*What to produce*:
Each line of the material that mentions the word "computer" is to be copied.

*Provided material*:
···
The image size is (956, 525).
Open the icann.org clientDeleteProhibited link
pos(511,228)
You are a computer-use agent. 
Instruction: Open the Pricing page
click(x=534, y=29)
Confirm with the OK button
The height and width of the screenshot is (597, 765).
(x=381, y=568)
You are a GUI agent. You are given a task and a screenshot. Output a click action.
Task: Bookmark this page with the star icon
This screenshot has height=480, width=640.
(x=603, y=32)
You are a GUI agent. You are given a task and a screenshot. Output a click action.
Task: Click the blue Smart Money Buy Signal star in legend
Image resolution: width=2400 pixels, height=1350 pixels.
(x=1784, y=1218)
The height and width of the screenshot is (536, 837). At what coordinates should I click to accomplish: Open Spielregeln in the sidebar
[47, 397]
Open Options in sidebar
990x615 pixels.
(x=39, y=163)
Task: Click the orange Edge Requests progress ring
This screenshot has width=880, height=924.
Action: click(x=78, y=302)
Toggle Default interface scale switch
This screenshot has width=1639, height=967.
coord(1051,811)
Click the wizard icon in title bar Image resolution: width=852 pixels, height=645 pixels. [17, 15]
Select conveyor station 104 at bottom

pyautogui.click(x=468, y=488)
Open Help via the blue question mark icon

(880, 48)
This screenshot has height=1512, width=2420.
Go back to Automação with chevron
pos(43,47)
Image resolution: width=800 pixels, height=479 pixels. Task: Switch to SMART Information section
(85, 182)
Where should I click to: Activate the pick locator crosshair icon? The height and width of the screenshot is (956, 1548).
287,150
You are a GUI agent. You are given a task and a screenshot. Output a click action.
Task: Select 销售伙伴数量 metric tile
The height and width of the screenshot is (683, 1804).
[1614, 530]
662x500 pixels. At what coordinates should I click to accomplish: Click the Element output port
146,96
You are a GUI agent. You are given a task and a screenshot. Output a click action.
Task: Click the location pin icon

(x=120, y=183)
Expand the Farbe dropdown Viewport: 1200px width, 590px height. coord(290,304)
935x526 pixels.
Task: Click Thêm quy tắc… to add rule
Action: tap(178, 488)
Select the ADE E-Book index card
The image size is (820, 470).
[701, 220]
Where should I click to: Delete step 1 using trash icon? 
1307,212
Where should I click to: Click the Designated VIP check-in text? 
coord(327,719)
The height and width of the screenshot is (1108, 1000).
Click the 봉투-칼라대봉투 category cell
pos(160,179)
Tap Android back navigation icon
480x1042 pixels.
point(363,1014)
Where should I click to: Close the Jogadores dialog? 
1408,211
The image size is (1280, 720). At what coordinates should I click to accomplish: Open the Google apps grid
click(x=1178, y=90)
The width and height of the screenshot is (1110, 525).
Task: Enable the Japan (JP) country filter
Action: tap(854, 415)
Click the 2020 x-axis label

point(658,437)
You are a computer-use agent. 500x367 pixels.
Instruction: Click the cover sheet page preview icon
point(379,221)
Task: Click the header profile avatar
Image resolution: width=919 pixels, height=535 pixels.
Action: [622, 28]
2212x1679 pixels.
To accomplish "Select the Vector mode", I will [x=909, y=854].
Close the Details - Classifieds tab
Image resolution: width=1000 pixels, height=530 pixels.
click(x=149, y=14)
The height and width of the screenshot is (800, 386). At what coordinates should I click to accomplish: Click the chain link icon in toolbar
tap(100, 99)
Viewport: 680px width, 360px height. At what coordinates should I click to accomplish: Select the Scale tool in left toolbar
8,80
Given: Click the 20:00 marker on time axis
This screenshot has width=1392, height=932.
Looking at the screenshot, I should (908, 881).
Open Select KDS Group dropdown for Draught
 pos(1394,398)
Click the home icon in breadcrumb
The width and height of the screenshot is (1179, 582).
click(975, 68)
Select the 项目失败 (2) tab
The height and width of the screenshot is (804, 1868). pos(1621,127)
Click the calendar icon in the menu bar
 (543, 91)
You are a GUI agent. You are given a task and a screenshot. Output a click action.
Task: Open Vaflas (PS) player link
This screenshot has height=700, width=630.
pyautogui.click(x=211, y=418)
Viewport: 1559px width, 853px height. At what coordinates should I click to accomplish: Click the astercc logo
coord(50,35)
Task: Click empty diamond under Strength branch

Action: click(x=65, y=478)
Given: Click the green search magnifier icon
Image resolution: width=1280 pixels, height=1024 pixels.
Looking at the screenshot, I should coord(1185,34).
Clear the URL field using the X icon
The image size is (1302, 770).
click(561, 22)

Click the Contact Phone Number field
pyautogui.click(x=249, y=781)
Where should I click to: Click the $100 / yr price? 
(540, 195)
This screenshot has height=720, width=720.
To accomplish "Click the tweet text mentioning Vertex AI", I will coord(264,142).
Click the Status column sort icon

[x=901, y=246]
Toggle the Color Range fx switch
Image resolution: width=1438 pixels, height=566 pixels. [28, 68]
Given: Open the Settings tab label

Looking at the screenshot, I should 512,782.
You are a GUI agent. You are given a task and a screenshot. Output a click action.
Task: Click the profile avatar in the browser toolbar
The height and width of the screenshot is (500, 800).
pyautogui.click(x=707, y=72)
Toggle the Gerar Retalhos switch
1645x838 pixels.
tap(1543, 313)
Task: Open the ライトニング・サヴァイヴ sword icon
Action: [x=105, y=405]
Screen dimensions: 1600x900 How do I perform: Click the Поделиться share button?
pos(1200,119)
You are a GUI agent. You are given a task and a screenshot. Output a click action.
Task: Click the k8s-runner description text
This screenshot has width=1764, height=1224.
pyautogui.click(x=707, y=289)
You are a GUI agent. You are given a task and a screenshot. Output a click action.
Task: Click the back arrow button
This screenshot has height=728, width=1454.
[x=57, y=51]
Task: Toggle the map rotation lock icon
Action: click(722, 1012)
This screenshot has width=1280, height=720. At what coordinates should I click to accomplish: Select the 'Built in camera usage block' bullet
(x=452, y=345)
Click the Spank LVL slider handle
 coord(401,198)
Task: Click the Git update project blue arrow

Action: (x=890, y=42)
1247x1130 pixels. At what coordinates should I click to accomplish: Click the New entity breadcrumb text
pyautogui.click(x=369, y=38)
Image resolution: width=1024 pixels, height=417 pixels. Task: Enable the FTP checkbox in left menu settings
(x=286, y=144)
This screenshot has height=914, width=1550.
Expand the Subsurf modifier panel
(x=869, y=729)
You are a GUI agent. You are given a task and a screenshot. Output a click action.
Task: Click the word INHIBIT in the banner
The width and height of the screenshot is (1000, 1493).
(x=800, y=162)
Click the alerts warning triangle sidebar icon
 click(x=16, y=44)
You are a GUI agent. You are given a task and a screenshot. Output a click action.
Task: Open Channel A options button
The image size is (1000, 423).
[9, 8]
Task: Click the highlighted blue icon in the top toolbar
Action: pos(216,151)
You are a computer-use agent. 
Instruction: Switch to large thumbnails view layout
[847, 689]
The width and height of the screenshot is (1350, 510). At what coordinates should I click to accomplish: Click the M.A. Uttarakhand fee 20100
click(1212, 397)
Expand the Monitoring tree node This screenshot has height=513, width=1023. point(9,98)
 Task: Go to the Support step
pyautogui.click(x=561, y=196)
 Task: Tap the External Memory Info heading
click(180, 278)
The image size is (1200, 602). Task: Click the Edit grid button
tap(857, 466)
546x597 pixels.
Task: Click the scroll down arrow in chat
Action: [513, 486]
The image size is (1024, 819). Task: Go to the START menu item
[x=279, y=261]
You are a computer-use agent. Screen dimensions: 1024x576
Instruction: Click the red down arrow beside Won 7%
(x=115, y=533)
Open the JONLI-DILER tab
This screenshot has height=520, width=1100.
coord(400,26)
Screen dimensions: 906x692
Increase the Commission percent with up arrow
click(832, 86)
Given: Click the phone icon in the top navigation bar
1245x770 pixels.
···
*Written response*:
You are a computer-use agent. 
You are a computer-use agent. 500x367 pixels.
You are a computer-use agent. 
You are a computer-use agent. Screen dimensions: 1024x576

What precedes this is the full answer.